- [本文抜粋]:

"""

図1 鋭敏化インコネル600(620℃/43時間)のMFM画像

図2 鋭敏化SUS304鋼(620℃/43時間)のMFM画像

図3 SCC加速試験中その場磁束密度測定結果(図中番号は試験片番号を示す)。

審査要旨 要旨を表示する

 近年、商業発電用原子力炉の高経年劣化対策が重要な課題となっている。特に炉内構造物に関しては、応力腐食割れ(以下、SCC)の発生がシュラウド溶接部近傍や再循環系配管溶接継手部などにおいて多数報告されており、その発生・進展をより確実に予測および防止できるようになることが望まれる。本論文では、特にSCCの初期劣化現象に注目して、材料劣化による磁気特性変化により、SCCの主発生原因のひとつである鋭敏化を簡便に高精度で推定する手法と初期SCCき裂の検出手法を新しく提案している。具体的には、(1)磁気力顕微鏡(以下MFM)による鋭敏化評価手法、(2)磁束密度測定による初期劣化検出手法、(3)ニューラルネットワークや遺伝的アルゴリズムに基づく磁化領域逆解析手法の開発が行われている。

 第1章では、まず最近の原子炉内におけるSCC発生事例を紹介している。次にSCCの主原因のひとつである鋭敏化に関して行われたいくつかの研究を紹介している。ここで、SCCの発生予測に関して、結晶粒界におけるクロム濃度と、鋭敏化した結晶粒界の分布(割合)を知ることが重要であることが示される。さらに、鋭敏化とマクロな磁気特性の相関関係を示すいくつかの研究を紹介している。常磁性体であるオーステナイト系ステンレス鋼やインコネル600合金に関して、クロム濃度が減少するに従って磁化率や残留磁化などが上昇することが示される。最後に、強磁性体、常磁性体の劣化診断手法を概説している。

"""

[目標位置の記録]
"""

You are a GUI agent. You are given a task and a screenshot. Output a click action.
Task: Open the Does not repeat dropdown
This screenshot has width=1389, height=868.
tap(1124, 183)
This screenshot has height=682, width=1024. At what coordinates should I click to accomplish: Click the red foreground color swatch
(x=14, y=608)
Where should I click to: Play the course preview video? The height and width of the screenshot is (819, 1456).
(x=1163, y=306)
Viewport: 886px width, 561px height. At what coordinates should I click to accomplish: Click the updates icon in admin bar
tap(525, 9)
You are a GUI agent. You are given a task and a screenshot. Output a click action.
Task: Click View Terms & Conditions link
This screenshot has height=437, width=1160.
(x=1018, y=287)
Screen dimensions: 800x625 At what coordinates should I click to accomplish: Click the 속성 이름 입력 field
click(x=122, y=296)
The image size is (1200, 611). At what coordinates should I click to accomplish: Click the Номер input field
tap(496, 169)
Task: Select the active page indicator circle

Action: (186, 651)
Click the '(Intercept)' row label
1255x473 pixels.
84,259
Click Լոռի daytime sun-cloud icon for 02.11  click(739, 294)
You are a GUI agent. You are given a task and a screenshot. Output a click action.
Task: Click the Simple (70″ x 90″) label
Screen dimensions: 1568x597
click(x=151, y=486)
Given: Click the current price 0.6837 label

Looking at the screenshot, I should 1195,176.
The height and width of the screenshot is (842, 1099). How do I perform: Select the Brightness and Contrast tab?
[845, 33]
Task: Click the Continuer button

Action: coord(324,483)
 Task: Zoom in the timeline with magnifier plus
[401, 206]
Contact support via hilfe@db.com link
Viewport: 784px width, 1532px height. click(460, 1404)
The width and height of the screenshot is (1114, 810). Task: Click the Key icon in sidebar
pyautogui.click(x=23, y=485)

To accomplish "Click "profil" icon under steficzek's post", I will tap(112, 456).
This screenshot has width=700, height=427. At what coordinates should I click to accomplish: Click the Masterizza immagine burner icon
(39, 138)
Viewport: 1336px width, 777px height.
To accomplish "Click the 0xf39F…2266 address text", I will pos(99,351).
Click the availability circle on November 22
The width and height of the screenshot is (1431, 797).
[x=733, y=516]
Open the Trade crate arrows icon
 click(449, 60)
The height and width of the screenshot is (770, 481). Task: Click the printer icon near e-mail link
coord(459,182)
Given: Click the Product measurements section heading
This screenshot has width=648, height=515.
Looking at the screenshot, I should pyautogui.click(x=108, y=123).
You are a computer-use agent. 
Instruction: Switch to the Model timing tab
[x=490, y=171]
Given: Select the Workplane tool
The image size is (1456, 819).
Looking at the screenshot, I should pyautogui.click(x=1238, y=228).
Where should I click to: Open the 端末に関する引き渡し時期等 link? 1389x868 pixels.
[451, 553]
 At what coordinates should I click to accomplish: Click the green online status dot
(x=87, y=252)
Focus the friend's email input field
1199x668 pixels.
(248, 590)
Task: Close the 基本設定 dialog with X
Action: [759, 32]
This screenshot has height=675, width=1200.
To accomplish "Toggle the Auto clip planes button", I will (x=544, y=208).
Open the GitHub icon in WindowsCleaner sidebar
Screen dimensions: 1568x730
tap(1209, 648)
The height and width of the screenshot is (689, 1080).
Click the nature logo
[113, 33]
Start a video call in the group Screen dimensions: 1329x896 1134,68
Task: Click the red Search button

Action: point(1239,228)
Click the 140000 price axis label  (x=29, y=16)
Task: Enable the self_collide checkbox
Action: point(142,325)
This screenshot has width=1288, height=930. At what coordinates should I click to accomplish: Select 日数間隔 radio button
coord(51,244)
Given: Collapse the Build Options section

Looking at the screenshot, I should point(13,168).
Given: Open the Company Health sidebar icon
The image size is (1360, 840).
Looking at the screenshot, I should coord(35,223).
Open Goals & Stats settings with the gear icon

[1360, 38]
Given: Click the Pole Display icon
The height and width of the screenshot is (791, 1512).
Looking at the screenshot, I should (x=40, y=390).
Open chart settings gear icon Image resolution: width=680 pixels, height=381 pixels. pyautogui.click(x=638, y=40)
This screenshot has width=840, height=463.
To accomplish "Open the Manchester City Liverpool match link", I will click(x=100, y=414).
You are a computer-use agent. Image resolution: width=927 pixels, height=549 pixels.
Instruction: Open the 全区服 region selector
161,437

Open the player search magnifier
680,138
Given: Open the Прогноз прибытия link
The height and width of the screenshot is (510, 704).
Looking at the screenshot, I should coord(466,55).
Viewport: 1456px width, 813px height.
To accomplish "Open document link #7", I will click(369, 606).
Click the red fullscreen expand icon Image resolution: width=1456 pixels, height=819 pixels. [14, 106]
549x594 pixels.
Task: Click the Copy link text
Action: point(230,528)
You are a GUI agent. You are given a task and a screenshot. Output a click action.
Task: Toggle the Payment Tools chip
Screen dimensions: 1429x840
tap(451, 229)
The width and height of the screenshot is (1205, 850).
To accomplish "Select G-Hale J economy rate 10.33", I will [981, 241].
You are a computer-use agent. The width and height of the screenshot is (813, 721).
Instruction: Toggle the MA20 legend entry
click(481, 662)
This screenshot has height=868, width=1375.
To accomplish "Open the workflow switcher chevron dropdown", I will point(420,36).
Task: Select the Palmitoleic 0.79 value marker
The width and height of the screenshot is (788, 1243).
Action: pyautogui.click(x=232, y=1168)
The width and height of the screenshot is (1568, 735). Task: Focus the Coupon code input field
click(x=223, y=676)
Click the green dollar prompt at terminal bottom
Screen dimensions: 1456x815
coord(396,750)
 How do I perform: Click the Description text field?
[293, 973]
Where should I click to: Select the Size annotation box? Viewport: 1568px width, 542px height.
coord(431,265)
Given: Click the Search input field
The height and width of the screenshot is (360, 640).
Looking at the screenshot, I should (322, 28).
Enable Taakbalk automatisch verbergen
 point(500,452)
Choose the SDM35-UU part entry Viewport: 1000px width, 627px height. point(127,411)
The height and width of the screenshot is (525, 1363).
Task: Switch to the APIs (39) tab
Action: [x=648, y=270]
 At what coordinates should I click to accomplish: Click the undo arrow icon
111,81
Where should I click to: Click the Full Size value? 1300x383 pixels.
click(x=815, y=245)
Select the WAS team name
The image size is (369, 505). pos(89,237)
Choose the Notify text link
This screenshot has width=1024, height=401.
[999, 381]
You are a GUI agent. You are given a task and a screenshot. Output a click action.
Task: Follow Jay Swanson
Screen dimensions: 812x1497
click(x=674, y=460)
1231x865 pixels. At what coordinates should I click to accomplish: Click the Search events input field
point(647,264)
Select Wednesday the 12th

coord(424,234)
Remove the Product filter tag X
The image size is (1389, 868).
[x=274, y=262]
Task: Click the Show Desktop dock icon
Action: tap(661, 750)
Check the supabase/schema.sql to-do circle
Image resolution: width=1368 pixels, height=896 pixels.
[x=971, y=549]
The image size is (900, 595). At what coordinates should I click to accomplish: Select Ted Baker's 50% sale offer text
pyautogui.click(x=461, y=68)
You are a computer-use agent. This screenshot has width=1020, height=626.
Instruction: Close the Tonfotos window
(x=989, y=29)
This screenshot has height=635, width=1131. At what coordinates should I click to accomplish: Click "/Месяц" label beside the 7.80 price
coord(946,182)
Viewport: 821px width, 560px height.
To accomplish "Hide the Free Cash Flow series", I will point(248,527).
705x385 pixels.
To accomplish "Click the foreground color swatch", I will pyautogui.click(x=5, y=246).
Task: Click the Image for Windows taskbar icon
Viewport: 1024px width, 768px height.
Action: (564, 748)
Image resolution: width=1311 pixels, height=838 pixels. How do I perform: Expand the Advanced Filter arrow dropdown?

"""

- [課題 1]: 本文抜粋によると、この論文が鋭敏化を推定する手法を提案しているのはなぜか。本文の記述に基づき、1〜3文で説明せよ。
- [課題 2]: 一覧のうち、文字列「video」を含む行の数を答えよ。答えは数のみとする。

- [解答 1]: 鋭敏化は、応力腐食割れ(SCC)の主な発生原因のひとつだからである。炉内構造物では、シュラウド溶接部近傍や再循環系配管溶接継手部などでSCCの発生が多数報告されている。そのため、SCCの発生・進展をより確実に予測し、防止できるようになることが望まれている。

- [解答 2]: 2